* _Quoted text_:
[start]

There is a lot of transition in my life and I know that these waves of sadness or doubt or fear that well up inside me are natural. They’re emotional indicators I’m focusing on what I don’t want to have happen, not what I do want. I’m not focused on my vision. My future.
I’m focusing on the dirt, not the gold.
And the reason I feel sad or pinched off from Source is because I’m seeing this situation differently than Source sees it. It’s funny just saying that. I’ve probably said that to 100 people in my lifetime and here I am, crying because I feel sad today that I’m ending a wonderful relationship to a great guy.
But, you see, I’ve decided I deserve more than love. I’ve lived with a love for this man for a long time, but we haven’t had passion and excitement for a long time, too.
And I’m not willing to have one without the other.
And Source knows that and has already created the relationship of my dreams. The reason I’m sad at the moment is because I’m focused on my perceived “loss” of love. Ha! What I’m not realizing or present to yet is how wonderful the new relationship with myself, with someone new will feel when I allow myself to grow into it.
What I really wanted to talk to you about today was how I’m making my way through this sad time. This transition time with deep compassion and love for myself. I know that if I were bulimic today I’d be in the bathroom every day for hours. Purging my brains out over this one – why feel this way!!??

[end]

* _Work instructions_:
1. List every line of the records that contains the word "Viewport", treating uppercase and lowercase letters as different.
2. Go on with the personal essay about ending a relationship, picking up from where it stops.

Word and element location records
[start]

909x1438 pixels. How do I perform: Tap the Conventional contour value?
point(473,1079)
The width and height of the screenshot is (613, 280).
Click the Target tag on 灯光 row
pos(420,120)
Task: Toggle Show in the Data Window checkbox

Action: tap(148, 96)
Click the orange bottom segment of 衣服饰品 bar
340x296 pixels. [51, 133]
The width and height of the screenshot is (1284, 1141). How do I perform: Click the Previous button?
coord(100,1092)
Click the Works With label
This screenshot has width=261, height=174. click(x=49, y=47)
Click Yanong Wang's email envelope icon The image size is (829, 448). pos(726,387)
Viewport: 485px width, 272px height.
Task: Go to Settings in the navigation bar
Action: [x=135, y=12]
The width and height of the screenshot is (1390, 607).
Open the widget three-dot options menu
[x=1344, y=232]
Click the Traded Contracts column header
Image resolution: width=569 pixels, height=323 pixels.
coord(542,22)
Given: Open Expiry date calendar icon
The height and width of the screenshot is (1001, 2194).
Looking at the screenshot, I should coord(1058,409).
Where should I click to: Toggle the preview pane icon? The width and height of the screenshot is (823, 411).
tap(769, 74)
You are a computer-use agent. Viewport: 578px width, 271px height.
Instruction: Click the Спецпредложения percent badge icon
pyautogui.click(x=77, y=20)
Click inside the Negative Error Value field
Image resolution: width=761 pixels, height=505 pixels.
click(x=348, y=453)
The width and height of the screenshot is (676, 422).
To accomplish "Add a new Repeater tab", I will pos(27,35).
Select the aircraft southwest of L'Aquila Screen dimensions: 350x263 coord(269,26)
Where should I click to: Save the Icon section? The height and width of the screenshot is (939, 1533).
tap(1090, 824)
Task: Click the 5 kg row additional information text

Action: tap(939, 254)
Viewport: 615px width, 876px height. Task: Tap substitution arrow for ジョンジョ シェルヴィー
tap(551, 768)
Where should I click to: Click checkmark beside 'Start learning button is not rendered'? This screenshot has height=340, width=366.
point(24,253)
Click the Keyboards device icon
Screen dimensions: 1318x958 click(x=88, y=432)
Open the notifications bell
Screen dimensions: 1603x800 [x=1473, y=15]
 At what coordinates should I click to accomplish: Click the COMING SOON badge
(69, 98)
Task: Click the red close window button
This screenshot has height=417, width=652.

[end]

* _Answers given_:
1.
Viewport: 485px width, 272px height.
You are a computer-use agent. Viewport: 578px width, 271px height.
Viewport: 615px width, 876px height. Task: Tap substitution arrow for ジョンジョ シェルヴィー

2.
Oh, wait. I know. I’m not bulimic anymore.
I feel this sadness, this pain, this grief because I know that it’s temporary. Who cares if you’re sad for a little while. Or maybe a longer while. My girlfriend calls ‘em “Pity Parties”. Who cares if I need to have a bit of a Pity Party for myself and feel sad for a few days or weeks? Well, I do, I guess. But, the feeling of this pain is natural…now that I know it’s not going to kill me.
It’s actually healthy for my body to cry. It’s really healthy to release tears – I forget exactly why, but it is. Who cares?
I just know that feeling sad for awhile is just part of my experience right now. In this moment. Or maybe for a period. But I also know that it will pass after not too long.
Then I’ll feel better.
I know this now.
I didn’t know that’s how you did it when I had bulimia.
I thought if I felt bad I’d die. I thought if my heart was broken that somehow I’d not make it to my next birthday. Like this deep sadness was part of dying. What a fear-based dis-empoweirng story my mind made up!
Emotions are good. Emotions are access to our true selves. You see, I know now that tears and worry and doubt and fear and all those negative things that I feel are just my inner emotional guidance system at work. I allow my guidance system to direct me. To tell me what I’m focused on. I feel sad and I know whatever thought I was recently thinking was not aligned with my Source.
You see, this morning I started crying because I started to picture my home quiet – empty – alone. Just me and me. Thinking that thought did not feel good…actually, writing about it is kinda like thinking about it and here I am feeling sad and crying again. That internal guidance system is working!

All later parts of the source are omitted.